(Rows from a screen grounding dataset)
· · · · · · ·
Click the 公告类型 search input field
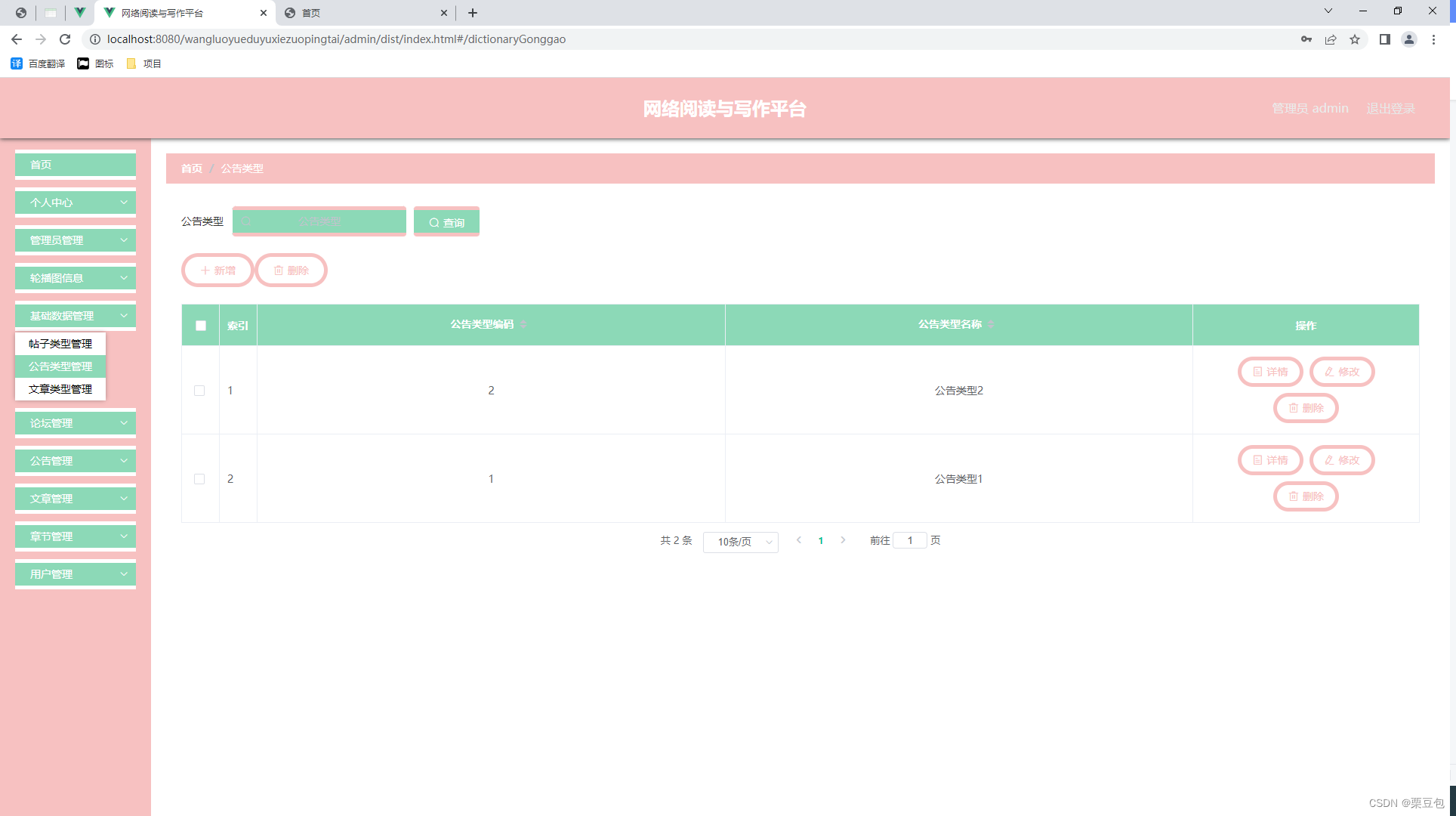This screenshot has width=1456, height=816. tap(319, 221)
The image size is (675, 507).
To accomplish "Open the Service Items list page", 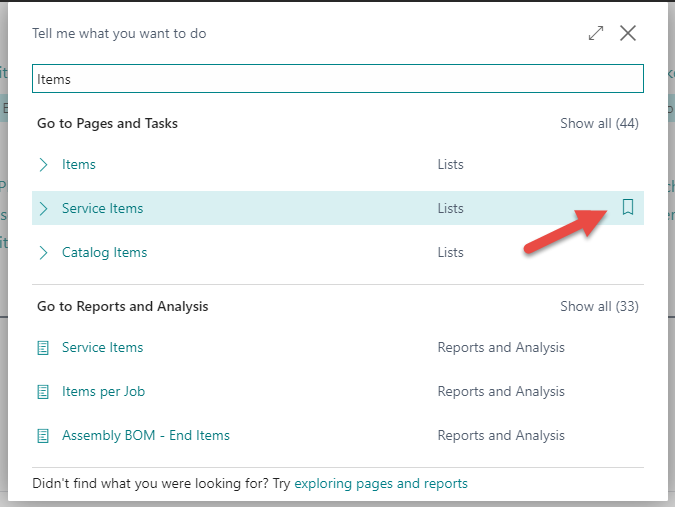I will pos(102,208).
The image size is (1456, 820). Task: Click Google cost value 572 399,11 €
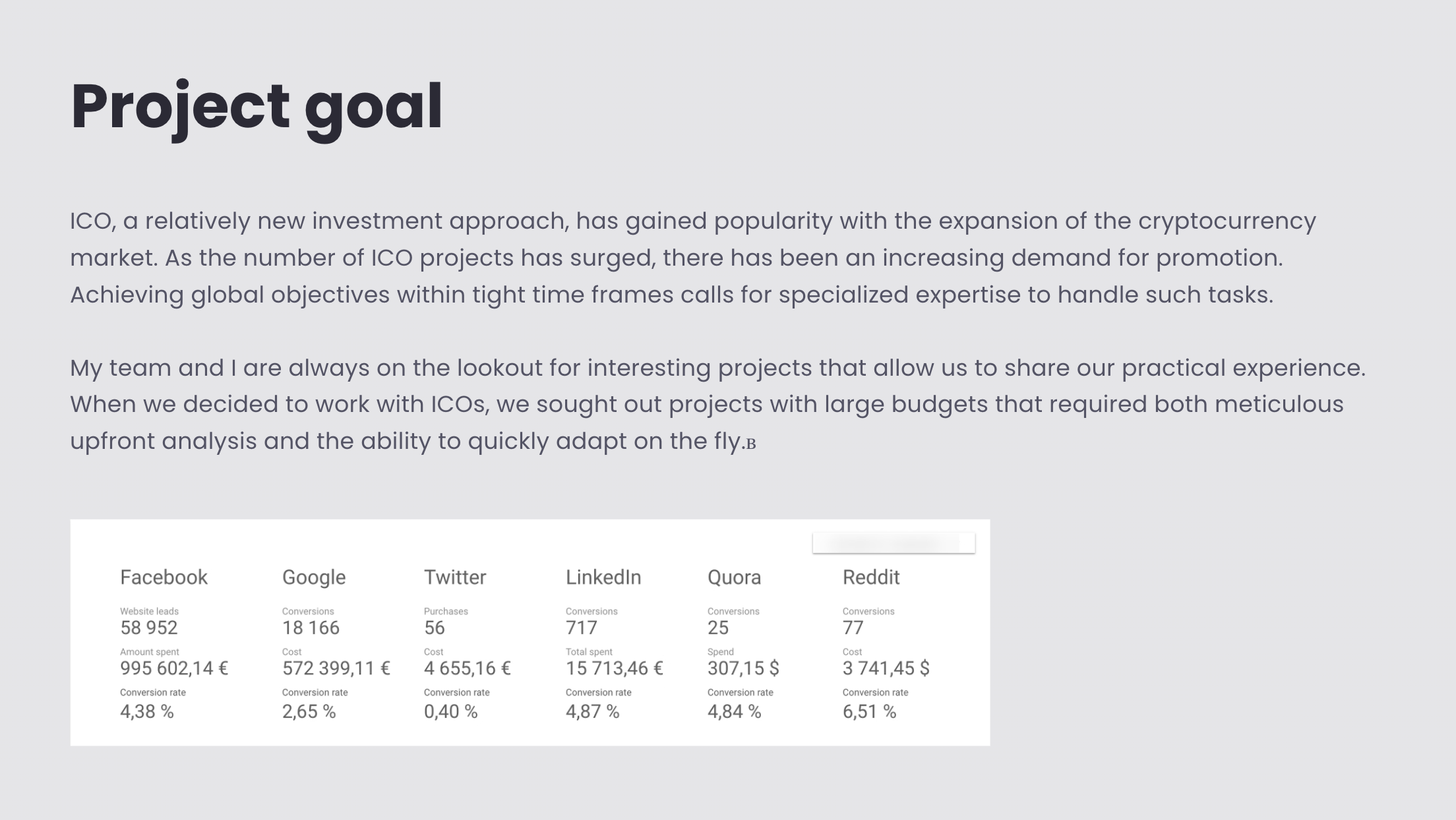(336, 668)
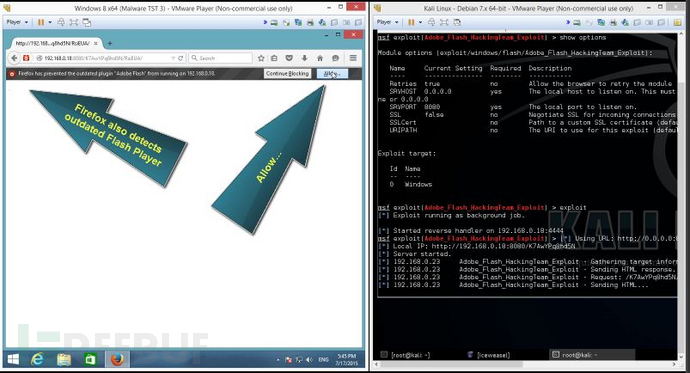
Task: Click Allow to run Adobe Flash
Action: click(x=332, y=73)
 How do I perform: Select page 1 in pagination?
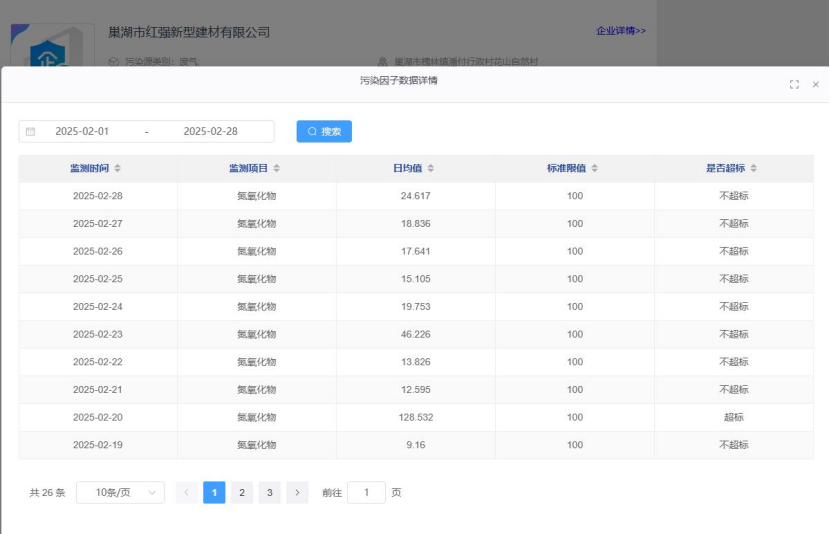214,492

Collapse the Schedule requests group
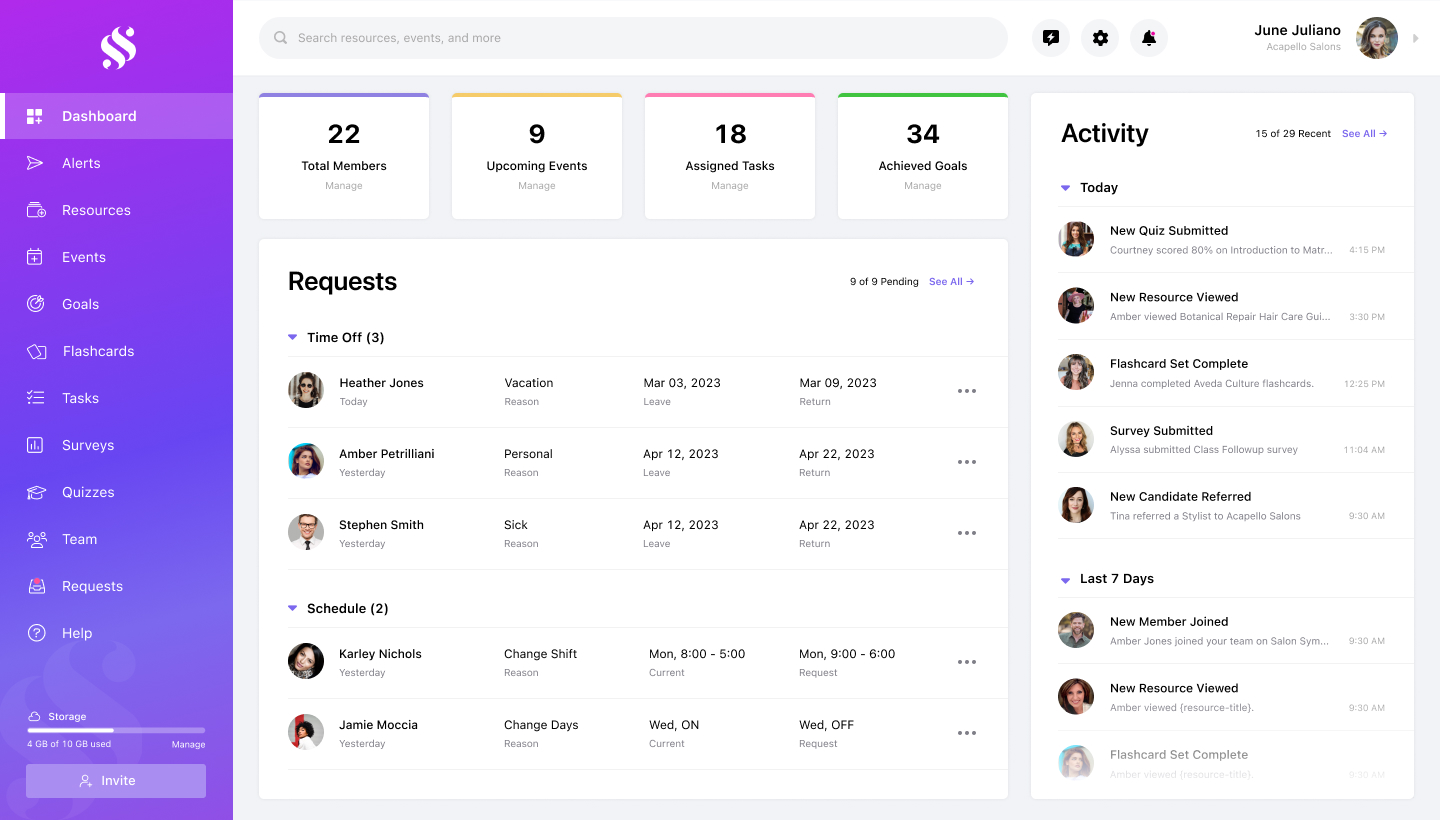point(292,608)
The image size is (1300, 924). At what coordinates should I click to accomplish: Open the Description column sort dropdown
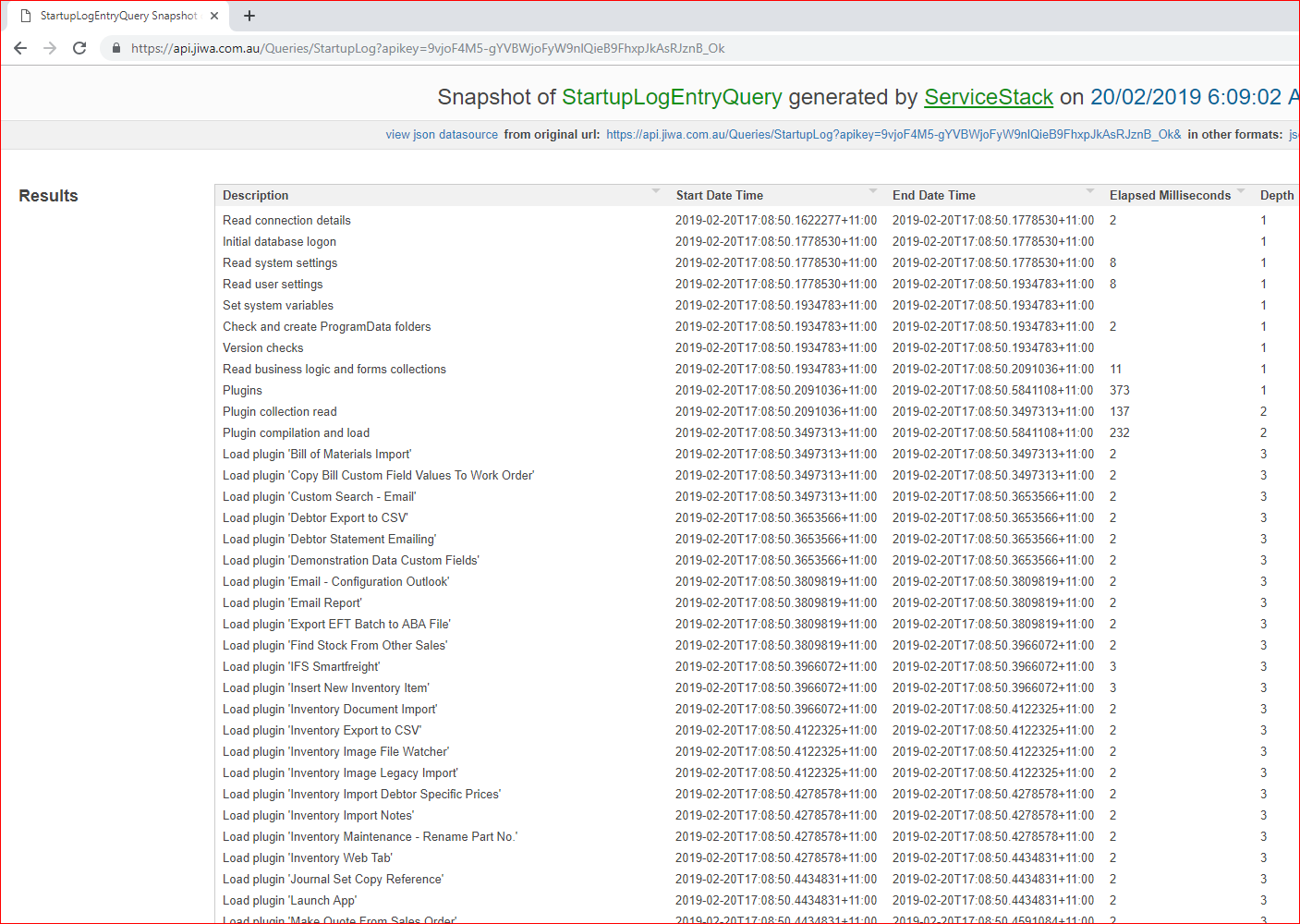coord(656,191)
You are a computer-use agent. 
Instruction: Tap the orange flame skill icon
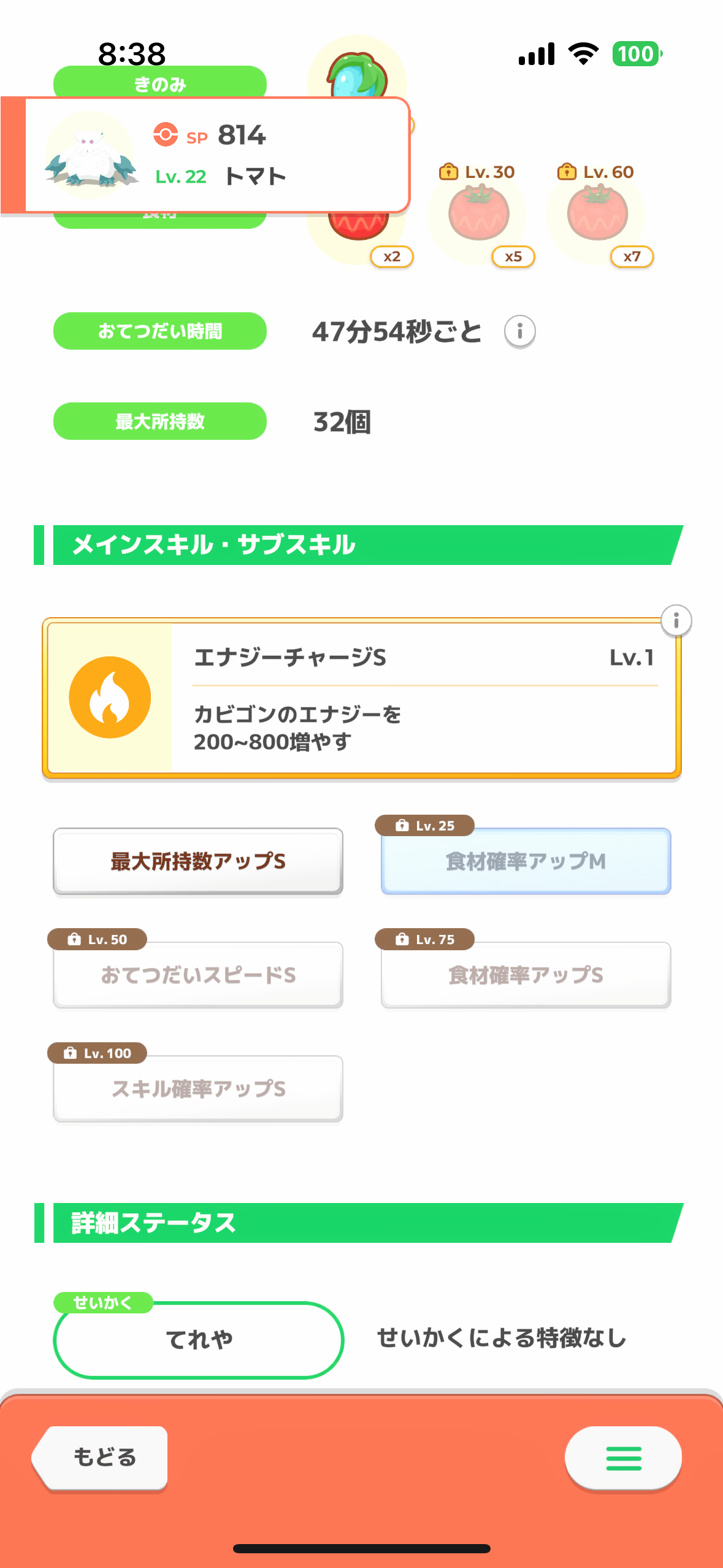pos(110,698)
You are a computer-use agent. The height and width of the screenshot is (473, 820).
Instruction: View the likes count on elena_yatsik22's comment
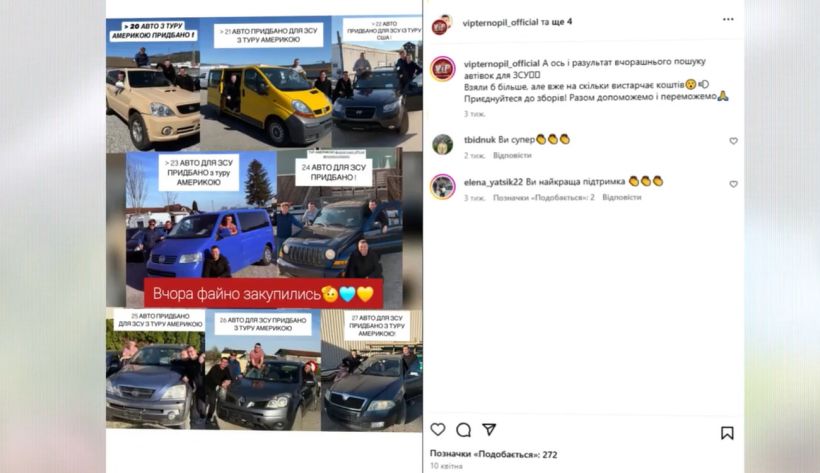click(x=544, y=197)
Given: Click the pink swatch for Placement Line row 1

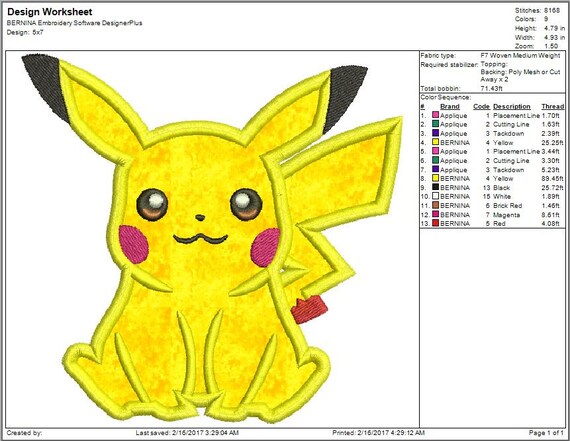Looking at the screenshot, I should point(435,115).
· · · · · · ·
Select and copy each line of the material above that contains the word "agent".

#### EXERCISE OUTPUT
You are a computer-use agent. 
You are a computer-use agent. The height and width of the screenshot is (473, 820).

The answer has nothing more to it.